The costs or benefits of paid family leave were calculated differently in the news media depending on the agenda of writer or speaker. While the intent of reporters is to convey the factual details of the bill, others are using the numbers to make a winning argument and draw readers to their side. For example, an editorial in the San Diego Union Tribune cited a Chamber of Commerce study: "The chamber estimates that SB 1661 would cost $3 billion in the first year alone."38 These numbers were presented to refute the estimated $89 million in business savings found in a study by economists at the University of Chicago and at the University of California.39 In the end, dueling numbers become meaningless, as the reader is lost in a sea of unanchored claims.
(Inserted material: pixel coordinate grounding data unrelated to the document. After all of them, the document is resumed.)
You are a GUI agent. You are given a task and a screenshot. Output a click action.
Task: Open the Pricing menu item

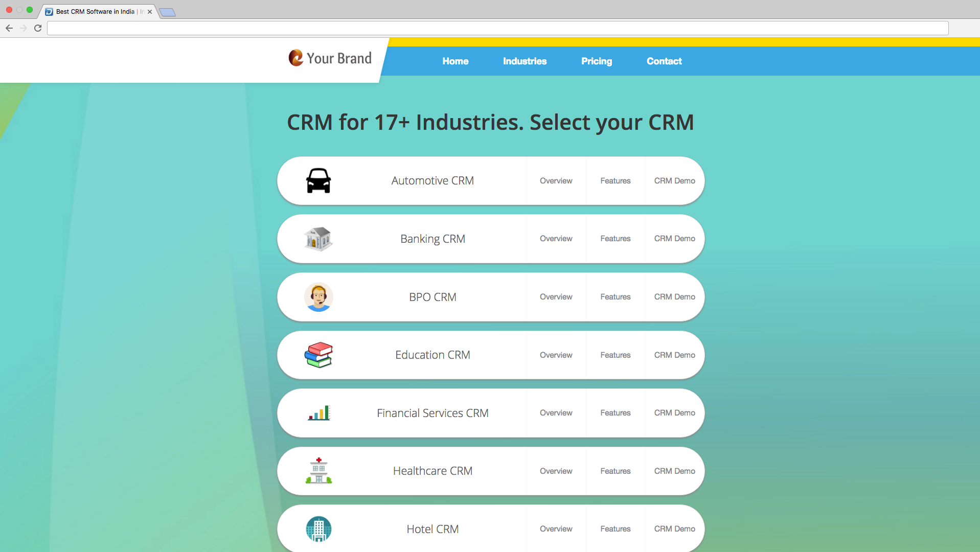[x=597, y=61]
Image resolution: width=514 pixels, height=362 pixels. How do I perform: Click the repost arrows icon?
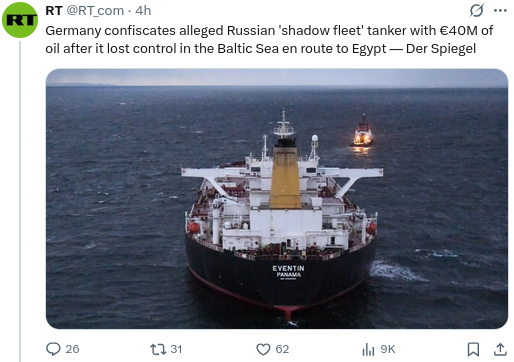pyautogui.click(x=158, y=349)
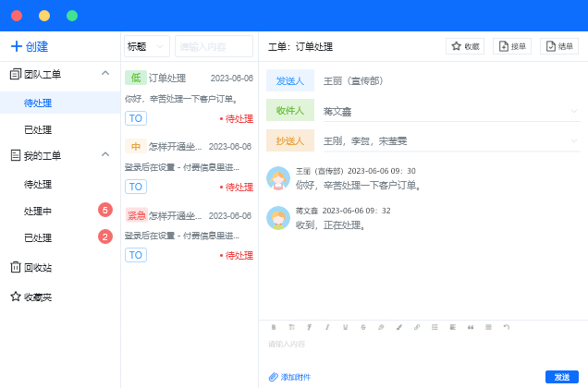The image size is (588, 388).
Task: Collapse the 我的工单 section
Action: click(104, 155)
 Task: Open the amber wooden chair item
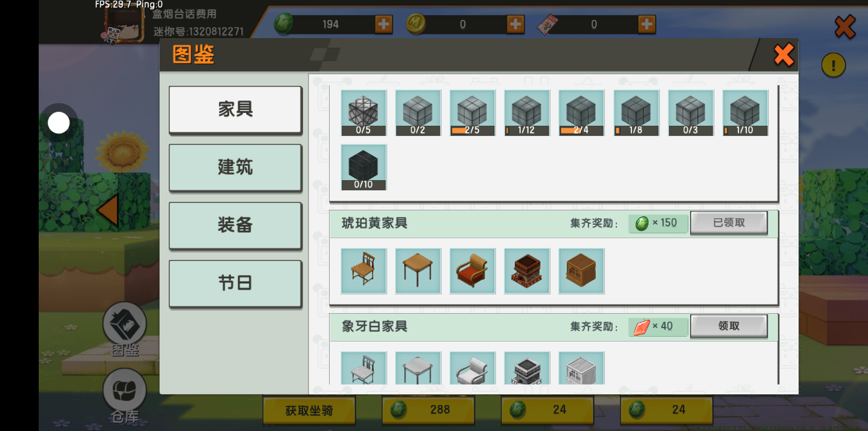coord(364,271)
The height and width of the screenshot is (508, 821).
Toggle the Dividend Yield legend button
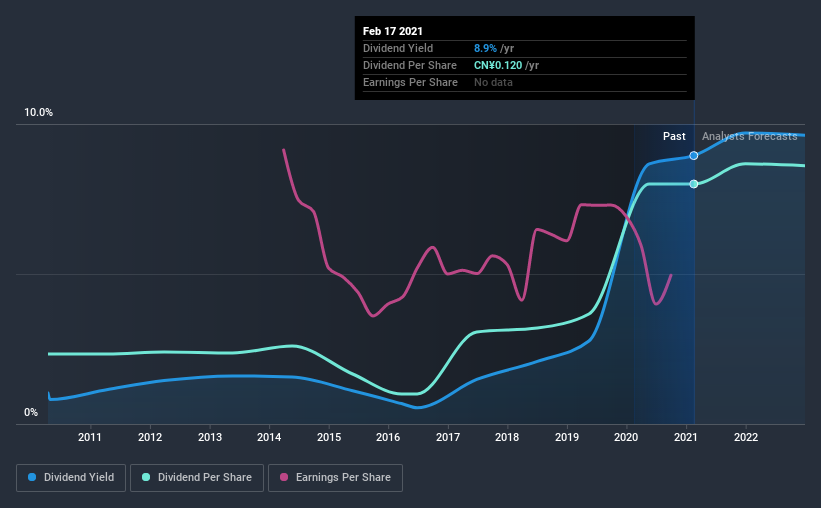tap(71, 478)
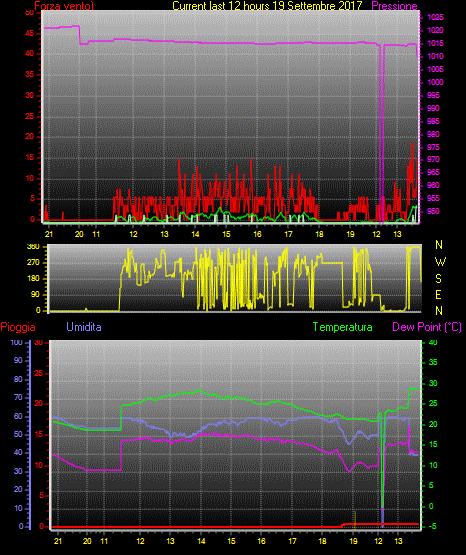Click the 'W' wind direction label
Screen dimensions: 466x555
click(x=440, y=262)
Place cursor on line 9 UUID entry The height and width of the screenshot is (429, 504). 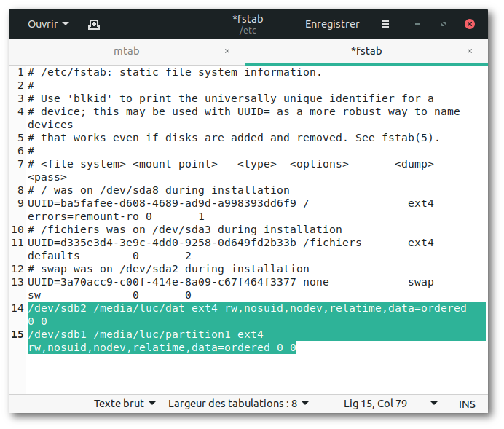[230, 210]
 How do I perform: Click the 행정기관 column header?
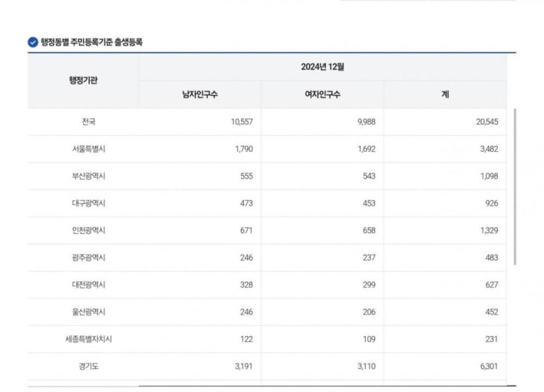(x=83, y=81)
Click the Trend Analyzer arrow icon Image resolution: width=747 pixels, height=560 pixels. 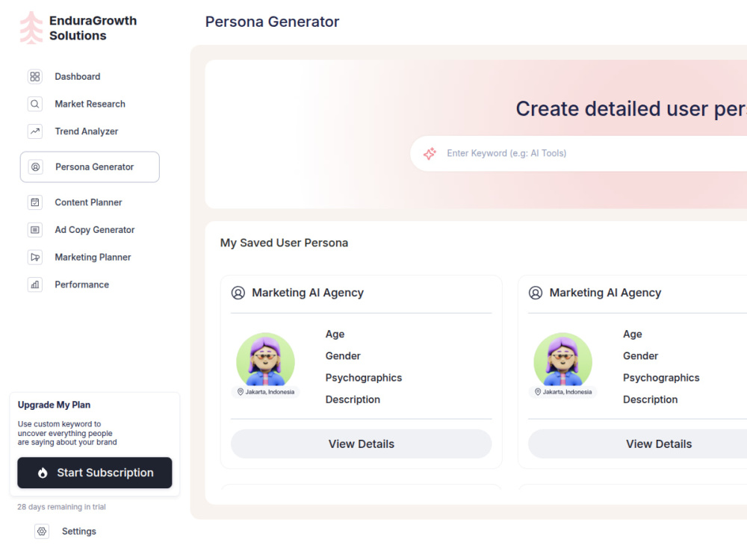(x=35, y=131)
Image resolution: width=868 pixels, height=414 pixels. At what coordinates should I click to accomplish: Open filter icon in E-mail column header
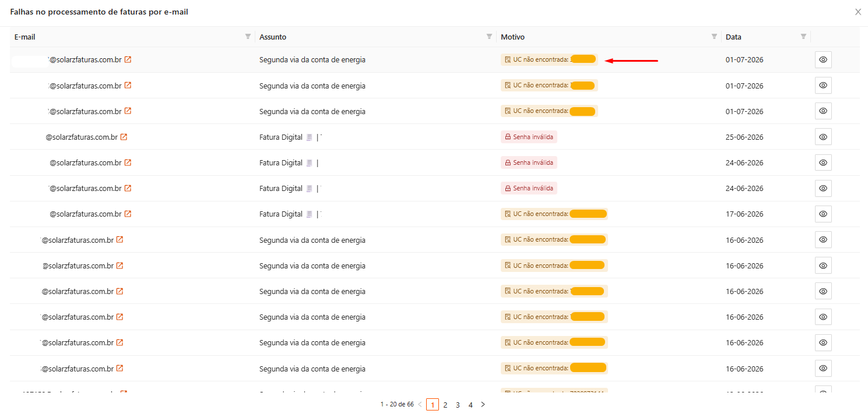pos(248,37)
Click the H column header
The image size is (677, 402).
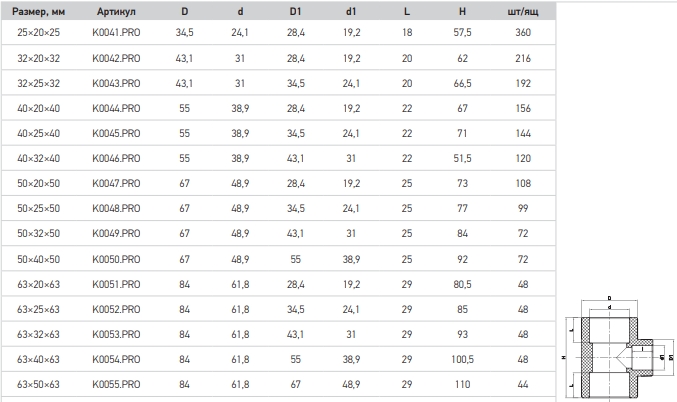coord(462,12)
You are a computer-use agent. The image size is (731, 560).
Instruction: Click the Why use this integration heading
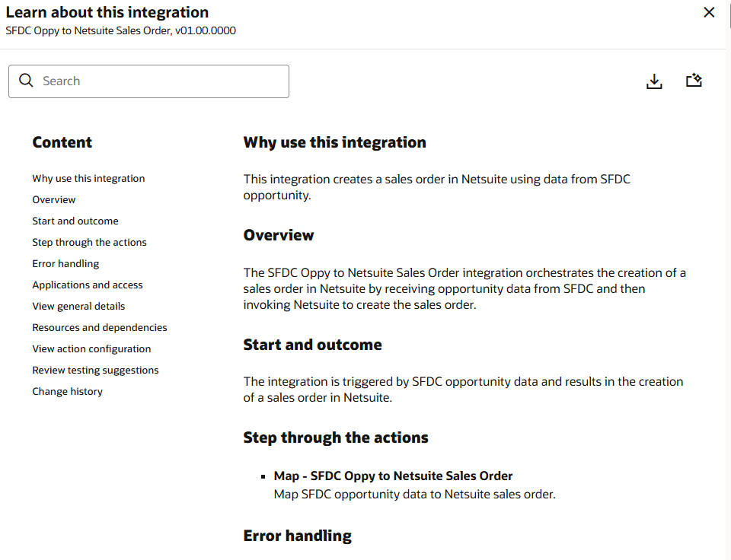pos(334,142)
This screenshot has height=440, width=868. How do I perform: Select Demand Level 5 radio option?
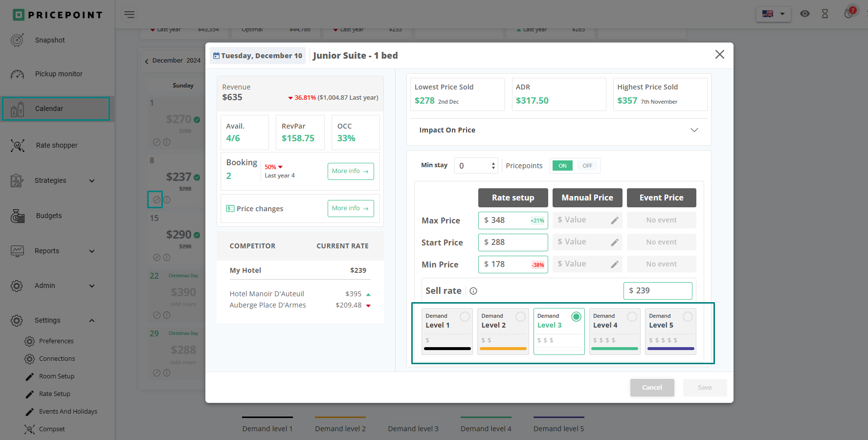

California versus national reporting

In part because it was a Landmark Law, paid family leave got national news attention. We found the national reporting reflected many of the frames the California news contained. The only major difference was that national coverage asked the question, "What does the policy in California mean for us here?" In opinion pieces, the answer to the question reflected the perspective of the writer. Those opposed to paid family leave said that California is exceptional and similar legislation was unlikely locally. Indeed, one letter writer thought that if it was law in California, then it's a good idea for his state to avoid paid family leave: "California's passage of such a law is good reason for Indiana not to do it. They have been doing some strange things out there."40 Similarly, if the writer supported paid family leave, the piece called California the harbinger for the nation, emphasizing the positive aspects of the Landmark Law frame: "If it works, California will point the way for the rest of us in providing a safety net for stressed-out families."41

Because the law applies to domestic partners in California, we expected to see news coverage and opinion that debated whether same-sex partners should benefit from paid family leave. We were wrong. There was virtually no news coverage in California that raised the issue of same-sex couples sharing in the benefit. We saw one opinion column in the national coverage that praised the extension of the benefit to gay and lesbian couples, celebrating the fact that it was a "regular" part of the legislation and did not require special attention. Deb Price, news editor at the Washington Bureau of the Detroit News wrote in her piece: "In an historic California breakthrough that will reverberate nationwide, gay and lesbian workers are being equally included — right form the start — in a major new benefit program intended to ensure that employees can afford to take time off to care for a family member."42

Radio and television

Our sample of radio was limited; five radio transcripts is not enough to characterize radio on its own. Four of the five were national broadcasts that occurred once the legislation was signed; the other was a local public radio segment that aired almost two months before the signing. While the radio shows generally featured the same cast of spokespeople and frames found in the print media coverage, the one difference was the unscripted rapid input of callers from across the nation, though again the callers reflected the common themes.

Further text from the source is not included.